[PROVIDED RECORDS — start]

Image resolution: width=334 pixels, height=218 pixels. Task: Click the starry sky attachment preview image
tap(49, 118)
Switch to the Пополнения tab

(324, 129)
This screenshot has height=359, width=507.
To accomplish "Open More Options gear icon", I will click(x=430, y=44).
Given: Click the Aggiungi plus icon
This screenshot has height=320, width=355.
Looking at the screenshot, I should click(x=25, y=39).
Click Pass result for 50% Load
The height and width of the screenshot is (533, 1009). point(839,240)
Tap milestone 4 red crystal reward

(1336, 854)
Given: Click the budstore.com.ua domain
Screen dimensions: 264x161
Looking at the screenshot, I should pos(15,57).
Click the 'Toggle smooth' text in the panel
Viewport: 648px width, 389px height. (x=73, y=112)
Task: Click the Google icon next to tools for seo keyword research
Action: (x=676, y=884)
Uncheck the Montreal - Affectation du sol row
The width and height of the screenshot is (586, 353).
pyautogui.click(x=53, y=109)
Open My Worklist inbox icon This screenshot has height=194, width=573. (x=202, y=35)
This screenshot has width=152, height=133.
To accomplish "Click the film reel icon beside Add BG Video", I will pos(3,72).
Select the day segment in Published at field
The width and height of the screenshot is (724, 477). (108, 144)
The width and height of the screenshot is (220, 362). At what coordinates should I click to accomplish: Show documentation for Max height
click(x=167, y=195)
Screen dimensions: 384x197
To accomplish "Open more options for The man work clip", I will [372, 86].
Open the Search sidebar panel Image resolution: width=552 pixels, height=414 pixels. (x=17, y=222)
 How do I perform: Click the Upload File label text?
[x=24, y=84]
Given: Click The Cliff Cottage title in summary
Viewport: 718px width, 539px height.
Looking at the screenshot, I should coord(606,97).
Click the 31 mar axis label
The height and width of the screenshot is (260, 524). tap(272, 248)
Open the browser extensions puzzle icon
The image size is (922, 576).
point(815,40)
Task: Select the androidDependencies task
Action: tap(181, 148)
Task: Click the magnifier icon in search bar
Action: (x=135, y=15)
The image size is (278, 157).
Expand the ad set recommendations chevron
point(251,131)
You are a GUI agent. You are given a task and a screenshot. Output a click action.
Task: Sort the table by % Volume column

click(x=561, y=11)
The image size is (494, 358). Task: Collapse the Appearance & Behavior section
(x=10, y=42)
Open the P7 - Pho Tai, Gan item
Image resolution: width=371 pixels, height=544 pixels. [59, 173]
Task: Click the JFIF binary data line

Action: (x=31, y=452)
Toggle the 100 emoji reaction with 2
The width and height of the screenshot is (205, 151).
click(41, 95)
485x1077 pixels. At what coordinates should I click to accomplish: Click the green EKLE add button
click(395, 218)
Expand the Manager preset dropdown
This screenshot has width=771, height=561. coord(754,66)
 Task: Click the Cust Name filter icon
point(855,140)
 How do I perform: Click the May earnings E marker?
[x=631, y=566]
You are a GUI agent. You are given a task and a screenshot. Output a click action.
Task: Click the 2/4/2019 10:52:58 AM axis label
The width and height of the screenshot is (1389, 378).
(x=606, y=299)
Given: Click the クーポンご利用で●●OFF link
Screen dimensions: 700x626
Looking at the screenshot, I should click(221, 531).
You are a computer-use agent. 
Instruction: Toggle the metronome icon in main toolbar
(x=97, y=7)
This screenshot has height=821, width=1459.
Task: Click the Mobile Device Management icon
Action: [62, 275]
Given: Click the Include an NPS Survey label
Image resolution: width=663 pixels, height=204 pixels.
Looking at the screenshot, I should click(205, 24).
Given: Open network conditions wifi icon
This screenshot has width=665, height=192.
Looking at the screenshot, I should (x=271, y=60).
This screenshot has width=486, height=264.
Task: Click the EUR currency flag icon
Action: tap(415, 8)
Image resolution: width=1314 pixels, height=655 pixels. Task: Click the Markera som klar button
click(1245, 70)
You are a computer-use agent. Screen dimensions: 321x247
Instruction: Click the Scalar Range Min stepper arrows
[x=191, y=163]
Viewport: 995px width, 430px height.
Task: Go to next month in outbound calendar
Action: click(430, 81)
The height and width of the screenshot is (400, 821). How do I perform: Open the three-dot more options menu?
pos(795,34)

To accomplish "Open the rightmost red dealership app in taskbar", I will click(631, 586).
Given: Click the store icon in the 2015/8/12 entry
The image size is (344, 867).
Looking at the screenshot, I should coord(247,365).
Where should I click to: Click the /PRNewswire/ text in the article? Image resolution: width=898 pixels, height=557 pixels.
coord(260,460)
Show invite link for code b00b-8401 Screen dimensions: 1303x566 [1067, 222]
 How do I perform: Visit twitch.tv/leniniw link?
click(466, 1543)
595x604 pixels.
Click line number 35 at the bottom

[PROVIDED RECORDS — finish]

WORK INSTRUCTION: The answer must consist of every line in the records above that contains the word "computer".

TASK RESPONSE:
You are a computer-use agent. 
You are a computer-use agent. Screen dimensions: 321x247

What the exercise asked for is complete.